A repercussão midiática do caso de violência doméstica praticada por Alexandre Correa, marido da apresentadora Ana Hickmann, joga luz na direção de um fato que, nós, estudiosas do campo da violência de gênero, já afirmamos há tempos: a violência contra a mulher nos atinge independente da classe social e da raça/etnia. É bem verdade, contudo, que raça e etnia aqui não são vistas apenas como "marcadores sociais" e/ou "indicadores". Estamos falando a partir da premissa de que classe, raça e gênero estão imbricados de tal forma, que não nos parece razoável recair em abordagens ingênuas que querem hierarquizá-las ou ignorá-las na leitura de qualquer expressão de violência contra as mulheres.

Qualquer análise mais apressada leva a questionamentos do seguinte tipo: "- Como uma mulher como a Ana Hickmann, com acesso à informação e com boas condições materiais, se permitiu permanecer numa relação marcada pela violência? Como ela aceitou ser humilhada e desrespeitada? Por que, logo no primeiro aceno de uma conduta violenta por parte de seu companheiro, ela não rompeu com o relacionamento conjugal? Ela não conseguiu perceber os "sinais" de que ele era um homem violento?".

Ainda que as perguntas sejam múltiplas, as respostas apontam para as marcas estruturais de uma sociedade em que o machismo e a misoginia dão o tom das relações sociais. Nesse tipo de sociedade ser mulher é ser alvo. Parece-nos um ledo engano imprimir às mulheres a responsabilidade de, como num radar, ter que identificar os "sinais" da violência da qual ela é vítima.

O fato é que aquilo que chamamos de "sinais" de alerta para a violência doméstica - práticas, falas e comportamentos sociais arraigados das mais puras expressões do patriarcado e do machismo e, por vezes, relativizados como traços de "personalidade" - já são, por si mesmo, uma das faces com que a violência nos atinge, tanto nas esferas pública quanto no reduto dos lares.

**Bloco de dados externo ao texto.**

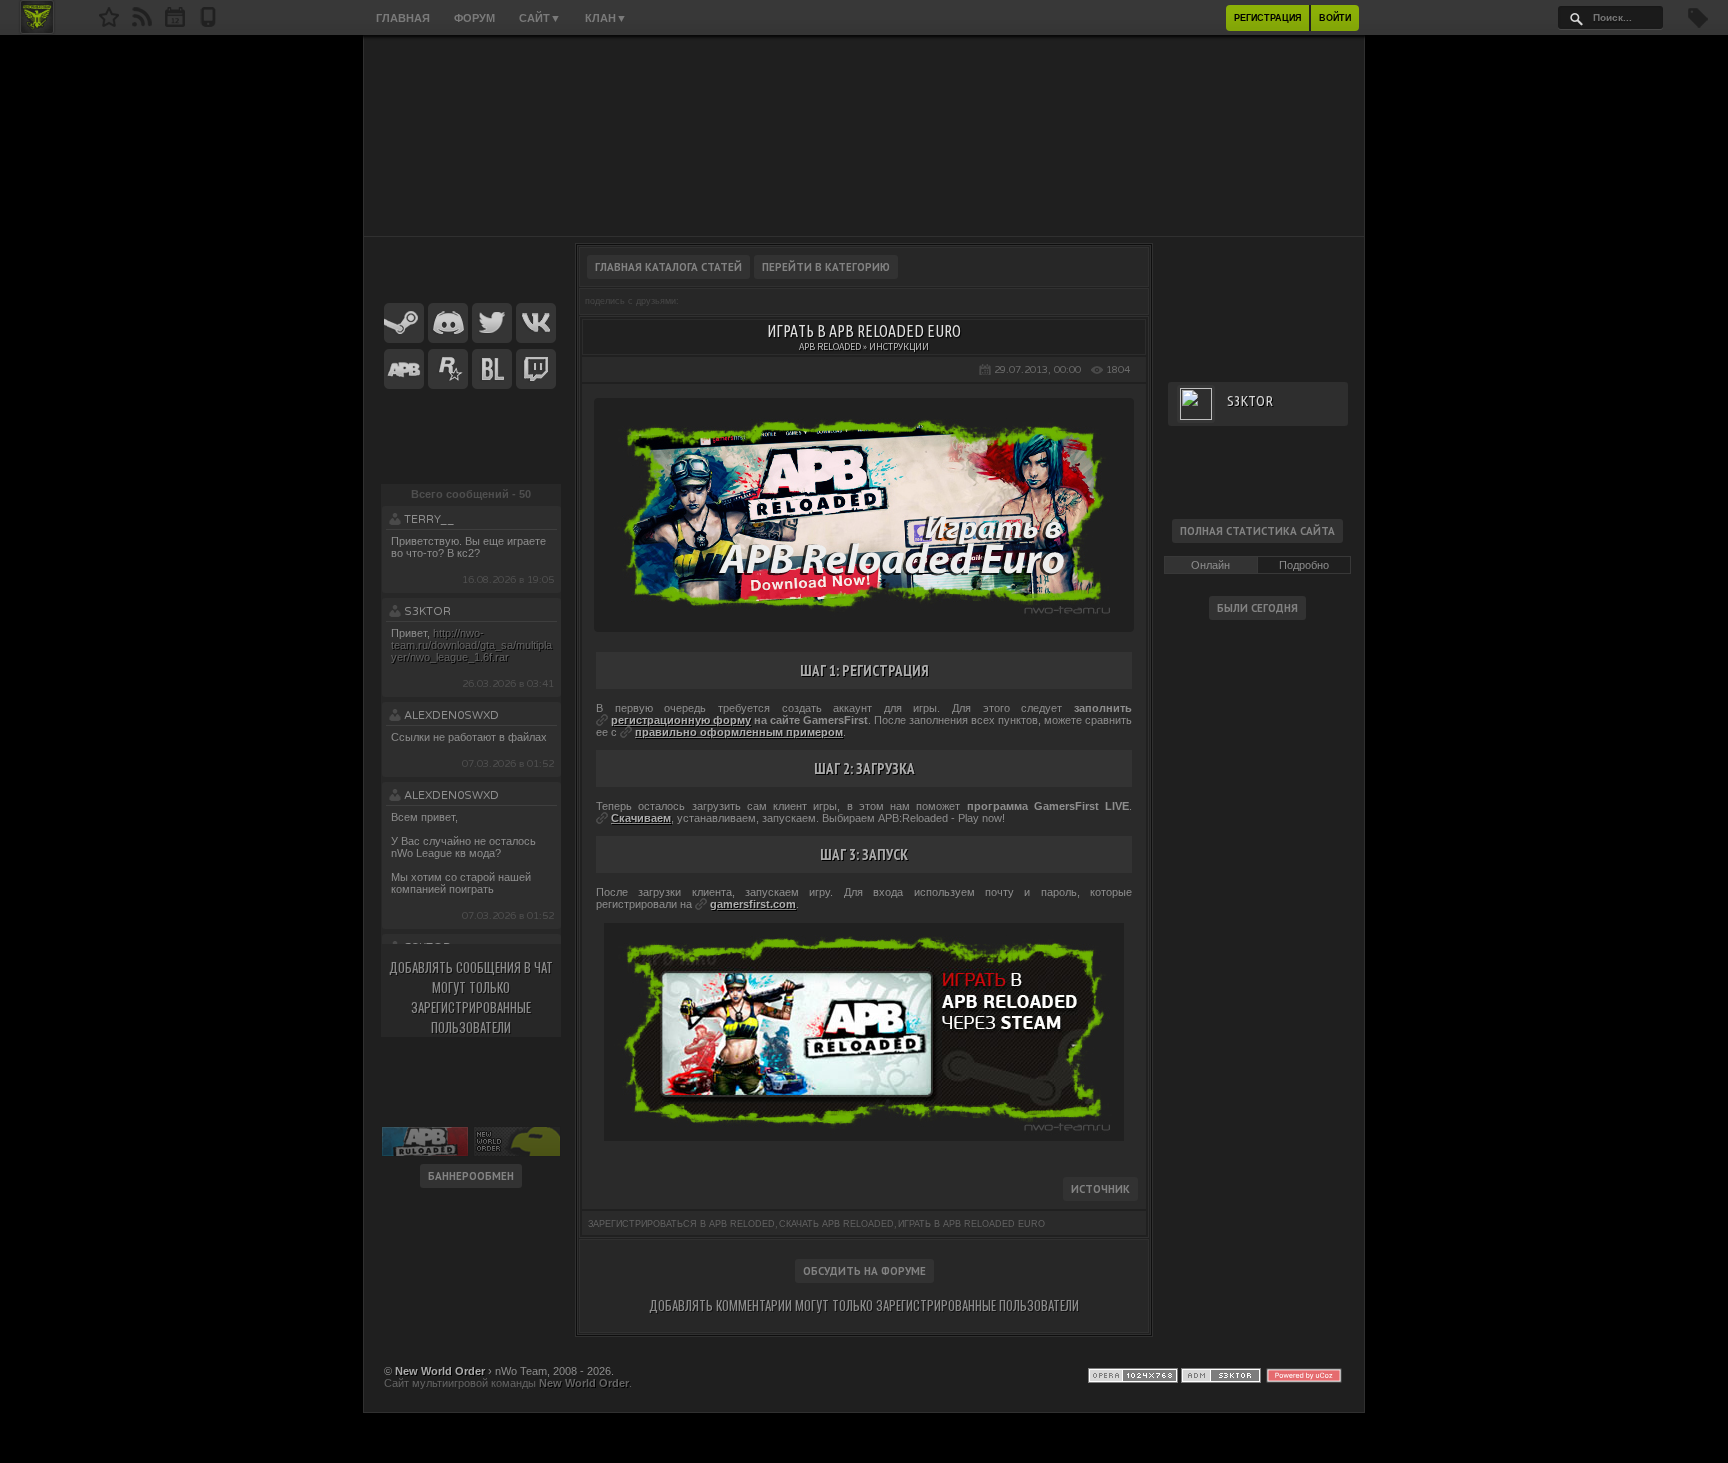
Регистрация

Ameaças, humilhações, chantagem, manipulação, xingamento, controle das redes sociais virtuais e presenciais não são apenas sinais de violência, mas diferentes formas com que a violência psicológica, tipificada na Lei Maria da Penha, se expressa. Não confundamos como simples "discussões de relacionamento" as mais genuínas formas de violência contra as mulheres quando, na verdade, muitos desses relacionamentos conjugais nada mais são do que a encarnação, na dimensão privada, de uma estrutura de poder e dominação da qual nenhuma mulher está imune.